Sulfur Dioxide

(A) Alkenes are isomerized by sulfur dioxide. The process is generally explained by invoking an ene reaction between an SO2 molecule and the alkene. Recently, Vogel et al. revised this mechanism and showed that polysulfones resulting from the co-polymerization of alkenes and SO2 catalyze the reaction.
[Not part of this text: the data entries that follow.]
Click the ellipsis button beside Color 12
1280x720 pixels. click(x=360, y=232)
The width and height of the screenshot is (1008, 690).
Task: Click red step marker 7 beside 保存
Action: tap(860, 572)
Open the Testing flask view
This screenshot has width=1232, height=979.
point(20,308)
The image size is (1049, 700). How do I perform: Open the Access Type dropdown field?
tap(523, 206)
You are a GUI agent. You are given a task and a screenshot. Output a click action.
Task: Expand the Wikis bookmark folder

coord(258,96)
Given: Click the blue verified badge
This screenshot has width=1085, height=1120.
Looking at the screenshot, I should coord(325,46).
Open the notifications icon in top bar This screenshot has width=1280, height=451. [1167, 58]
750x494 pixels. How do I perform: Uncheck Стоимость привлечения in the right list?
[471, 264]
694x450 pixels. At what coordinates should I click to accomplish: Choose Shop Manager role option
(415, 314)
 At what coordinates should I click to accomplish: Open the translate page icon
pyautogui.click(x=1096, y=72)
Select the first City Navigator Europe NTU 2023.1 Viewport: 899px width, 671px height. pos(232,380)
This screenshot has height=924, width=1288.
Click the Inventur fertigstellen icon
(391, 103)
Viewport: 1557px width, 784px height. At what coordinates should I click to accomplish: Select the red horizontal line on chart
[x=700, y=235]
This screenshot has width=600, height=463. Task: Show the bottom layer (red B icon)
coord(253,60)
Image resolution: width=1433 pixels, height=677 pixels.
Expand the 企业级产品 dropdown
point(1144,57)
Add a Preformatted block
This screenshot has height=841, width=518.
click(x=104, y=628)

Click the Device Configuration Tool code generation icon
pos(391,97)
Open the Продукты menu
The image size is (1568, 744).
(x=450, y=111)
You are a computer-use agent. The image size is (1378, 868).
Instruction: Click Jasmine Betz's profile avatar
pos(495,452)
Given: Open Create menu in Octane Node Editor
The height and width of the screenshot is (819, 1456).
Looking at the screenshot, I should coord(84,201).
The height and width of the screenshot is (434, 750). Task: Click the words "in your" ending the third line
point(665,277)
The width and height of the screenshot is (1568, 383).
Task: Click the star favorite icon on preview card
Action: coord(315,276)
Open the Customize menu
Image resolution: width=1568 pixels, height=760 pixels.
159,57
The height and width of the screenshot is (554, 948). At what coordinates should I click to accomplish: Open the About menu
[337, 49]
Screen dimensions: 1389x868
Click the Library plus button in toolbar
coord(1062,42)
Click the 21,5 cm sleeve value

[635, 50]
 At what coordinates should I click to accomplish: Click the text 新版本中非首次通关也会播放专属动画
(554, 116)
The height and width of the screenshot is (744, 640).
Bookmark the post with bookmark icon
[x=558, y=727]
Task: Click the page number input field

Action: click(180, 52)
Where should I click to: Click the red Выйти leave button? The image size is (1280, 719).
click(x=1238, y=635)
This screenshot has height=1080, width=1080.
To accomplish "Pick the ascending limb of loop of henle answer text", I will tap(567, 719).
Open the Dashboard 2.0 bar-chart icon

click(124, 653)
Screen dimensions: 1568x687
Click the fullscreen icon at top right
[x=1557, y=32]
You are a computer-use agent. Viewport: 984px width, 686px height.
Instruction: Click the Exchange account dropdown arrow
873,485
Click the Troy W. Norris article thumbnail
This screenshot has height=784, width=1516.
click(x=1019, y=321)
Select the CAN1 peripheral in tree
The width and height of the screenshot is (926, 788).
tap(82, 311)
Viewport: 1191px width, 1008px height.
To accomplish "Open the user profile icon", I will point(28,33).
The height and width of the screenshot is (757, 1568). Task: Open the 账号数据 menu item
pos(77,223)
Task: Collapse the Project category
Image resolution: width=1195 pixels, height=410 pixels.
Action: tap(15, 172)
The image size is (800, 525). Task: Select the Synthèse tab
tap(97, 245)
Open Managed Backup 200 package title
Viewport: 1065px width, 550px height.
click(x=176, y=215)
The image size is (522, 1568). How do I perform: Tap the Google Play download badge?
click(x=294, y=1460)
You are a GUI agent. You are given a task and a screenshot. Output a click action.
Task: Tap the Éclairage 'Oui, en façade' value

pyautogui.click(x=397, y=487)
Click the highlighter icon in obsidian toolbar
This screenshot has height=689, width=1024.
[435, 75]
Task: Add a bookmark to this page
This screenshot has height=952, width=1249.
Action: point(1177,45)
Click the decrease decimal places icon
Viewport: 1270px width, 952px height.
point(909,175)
This has led to the development of a new method for the selective cleavage of methyl-substituted allyl ethers under neutral conditions. (B) Methane is transformed selectively to methanesulfonic acid at low temperature by liquid-phase sulfonation of methane with SO2 and O2 in the presence of Pd salts and Cu salts as the catalysts or of CaO as promoter. (C) Irradiation of N-hydroxy-2-thiopyridone esters with visible light in the presence of sulfur dioxide gives the corresponding thiosulfonates. These can be converted into sulfones by treatment with KOH and an alkylating agent. (D) 1,3-Dienes undergo hetero Diels-Alder reactions with SO2 at low temperature in the presence of an acid promoter, such as CF3CO2H or BF3·Et2O, leading to sultines. (E) Allyl tin derivatives undergo ene reactions with sulfur dioxide, furnishing tin allyl sulfinates. Recently, it was shown that allylsilanes and enoxysilanes derived from aldehydes, ketones and esters also produce ene adducts with SO2. The silyl sulfinates from ene reactions can be brominated (Br2 or NBS) or chlorinated (Cl2 or NCS) to produce the corresponding sulfonyl halides. The latter react with primary or secondary amines or alcohols to give the corresponding sulfonamides or sulfonic esters (one-pot, three-component syntheses). (F) Sultines 2, arising from HDA reactions between dienes 1 and SO2, can be quenched with carbon nucleophiles such as enoxysilanes or allylsilanes to give silylsulfinates 4. Desilylation of 4 and reaction with carbon electrophiles generates polyfunctional sulfones in one-pot, four-component operations. Alternatively, 4 can be oxidized with NCS and reacted with amines or alcohols to produce polyfunctional sulfonamides 6 or sulfonic esters 7, containing up to three stereogenic centers. Hydrolysis of silyl sulfinates 4 and subsequent desulfitation generates polyketides and analogs 8, also in one-pot operations.